___ PAGE EXTRACT ___

Saturday, 31 March 2012

LET ME INTRODUCE YOU TO MY GARDEN


Let me introduce you to my garden. It’s easy care and forever surprising. Indeed, it needs no care at all. It decides for itself what's in it and I never lift a finger to help. I never water. I never pull out weeds - for there are no weeds to pull.

But don’t think it is perfection. By no means. The air is often dreadful. There few places in it I would want to sit. Other people sometimes interfere with the plants; one minute they are there, then suddenly, they are gone. When this happens, it can be disappointing. Worse than that, I can feel a little heart tug. But there’s always a good supply of new ones. Part of the fun is to seek them out and choose them; to note them, peer at and appreciate them. And I always, always, have a little glow of satisfaction when I visit my garden - for it is secret. Nobody visits but me. Hardly anyone even knows it exists. Until today, that is, for I’m telling you now! But there will still be an element of mystery because it covers such a large area it’s difficult to discern and its borders are fluid.  I doubt if anyone who reads this blog would be able to find a single plant in it.

So - let me introduce you to my garden, my garden of the streets - and a little of what it’s like in March

Here are a couple of lawns.

A small clump of wild grass growing at the edge of stone steps to building.
March 29th 2012

I have no idea how many people pass this little lawn during the course of the day but it's set in the side of steps up to a commercial building.

Tiny tuft of grass in earth caught in drainage grid in road gutter by yellow line.
February 29th 2012
(I know that's not March -
but it's only one day out. It didn't change much overnight!)

___ EXCERPTED DATA ___

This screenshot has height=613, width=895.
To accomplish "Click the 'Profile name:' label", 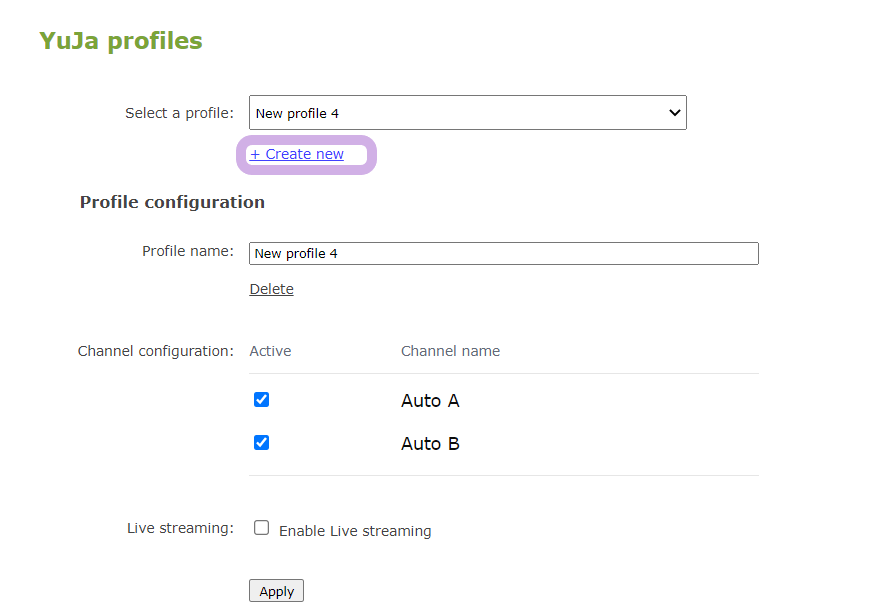I will (x=187, y=251).
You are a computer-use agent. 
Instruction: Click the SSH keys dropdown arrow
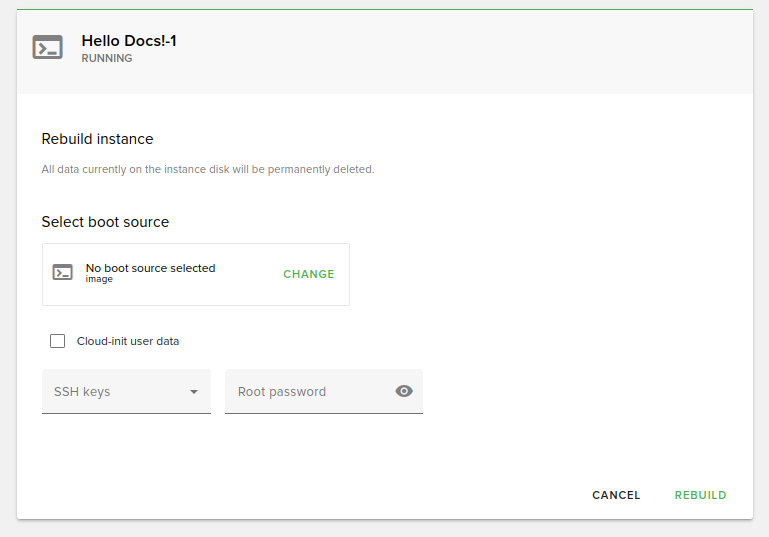click(194, 392)
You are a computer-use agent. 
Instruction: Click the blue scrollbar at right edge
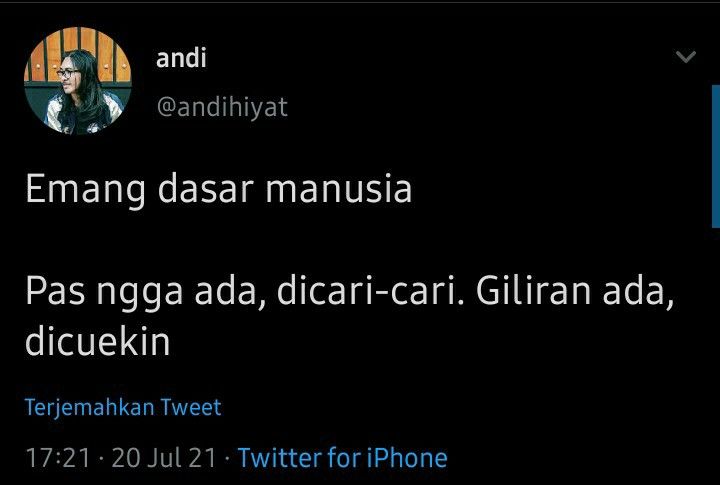click(x=716, y=156)
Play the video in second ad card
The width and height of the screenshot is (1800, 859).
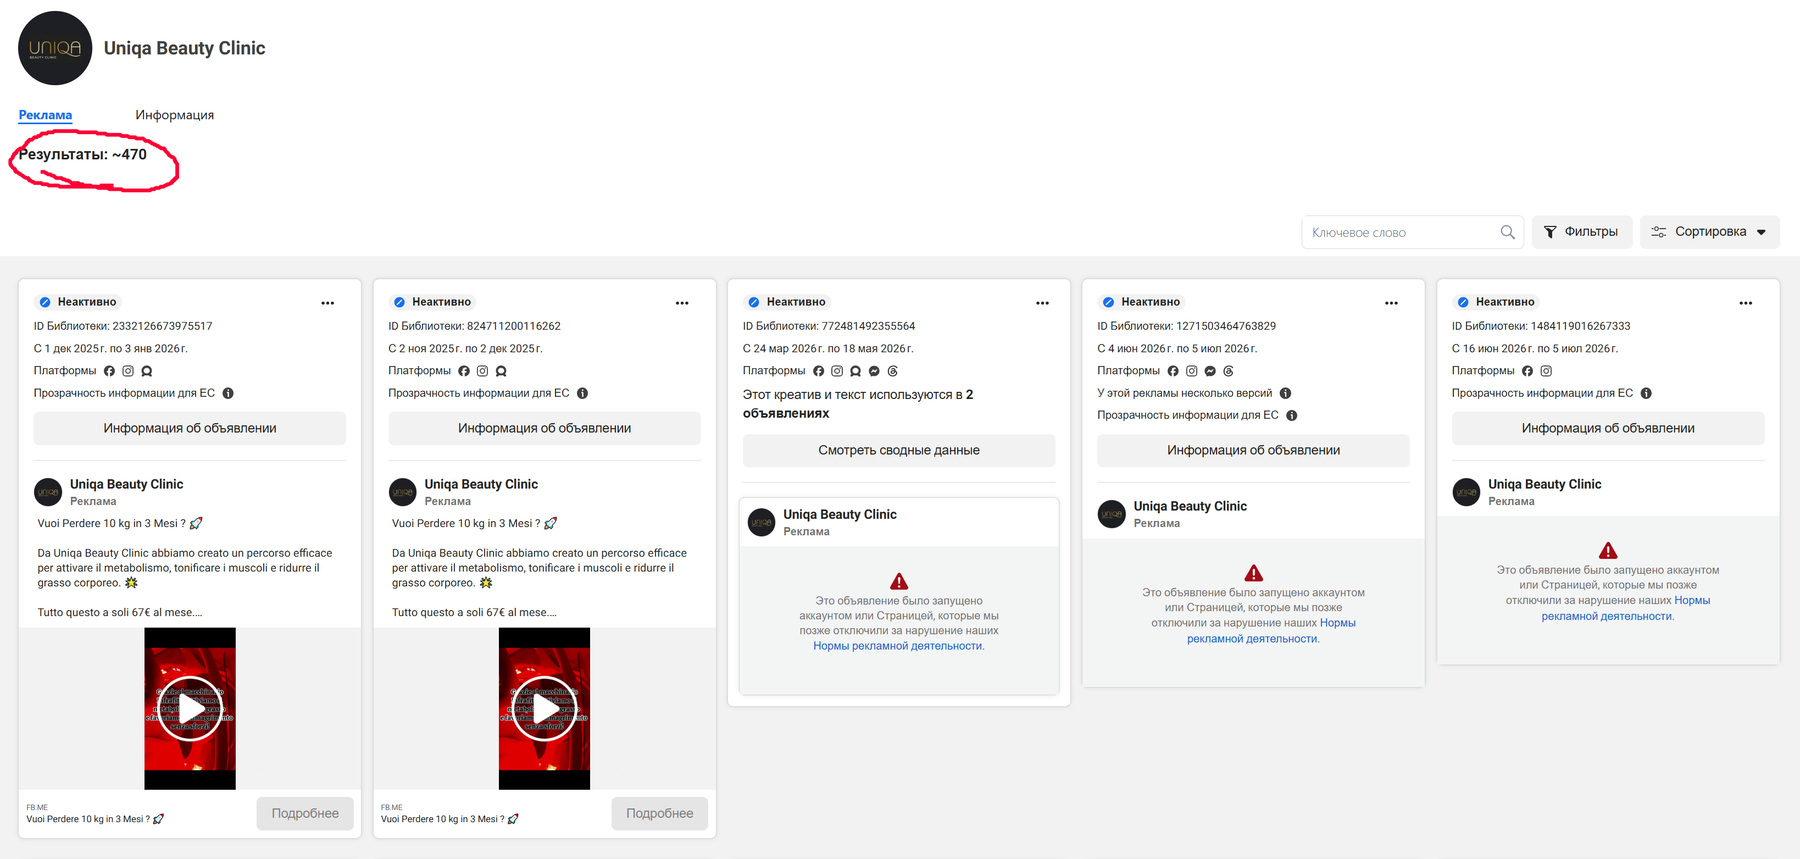tap(544, 708)
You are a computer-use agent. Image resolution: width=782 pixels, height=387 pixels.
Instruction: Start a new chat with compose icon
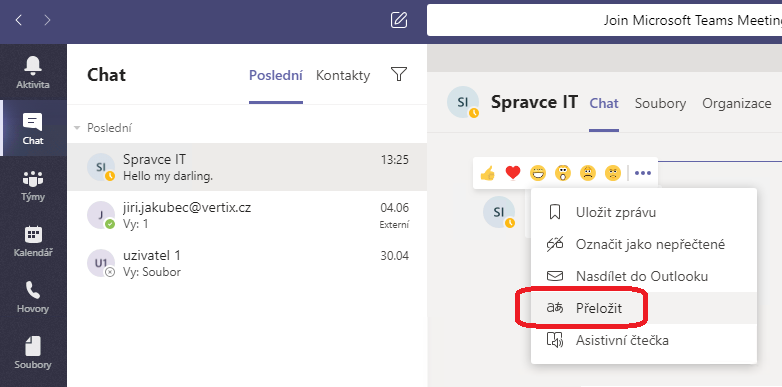pyautogui.click(x=398, y=20)
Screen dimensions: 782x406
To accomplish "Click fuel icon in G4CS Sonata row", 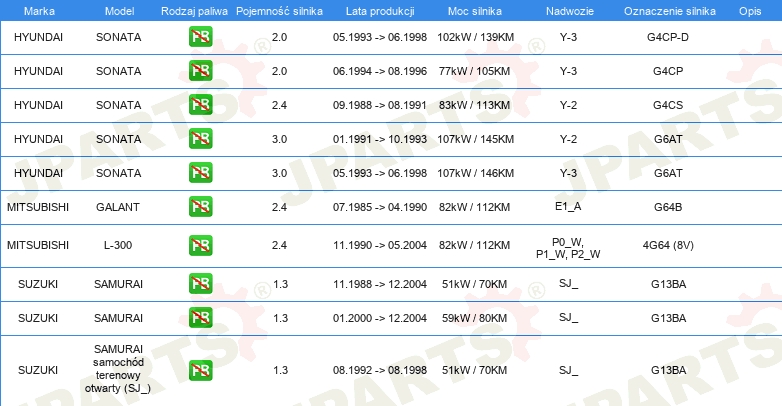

___

PROBLEM TO SOLVE =
Write the next part of the blog post about the garden of the streets, picking up after its final sentence. The rows come from a different source than the text.

WRITTEN RESPONSE =
And here is another. Durable. Hard wearing. No mowing needed. Tolerates drought, flood, full sunshine and shade.

It’s a good time for flowers. There have been some in the winter months; I have sought them out and I’ll return to them. But they've grown old and dusty and I expect you’d like to see new-leafed, freshly opened ones just now.

Dandelions growing by fencing which protects the forecourt of derelict pub.
March 30th 2012
The dandelion at the front of the picture is clear to see - but it's not alone.  There's one with two flowers beyond. Can you see that one? And there are many in the wider fore-court behind me. It belongs to a pub which was closed a few years ago after the river next to it flooded the cellars.  It's deteriorated much since then.

Ivy Leafed Toadflax growing in wall beside car park.
March 30th 2012
Ivy-leafed Toad Flax. In the wall of a large car-park. 

Dandelions really are beginning to assert themselves. Although my garden is a street one (a garden of urban wild plants) if people leave their own gardens untended, I reckon the plants which grow there can be included in mine too. These are 'shared' plants.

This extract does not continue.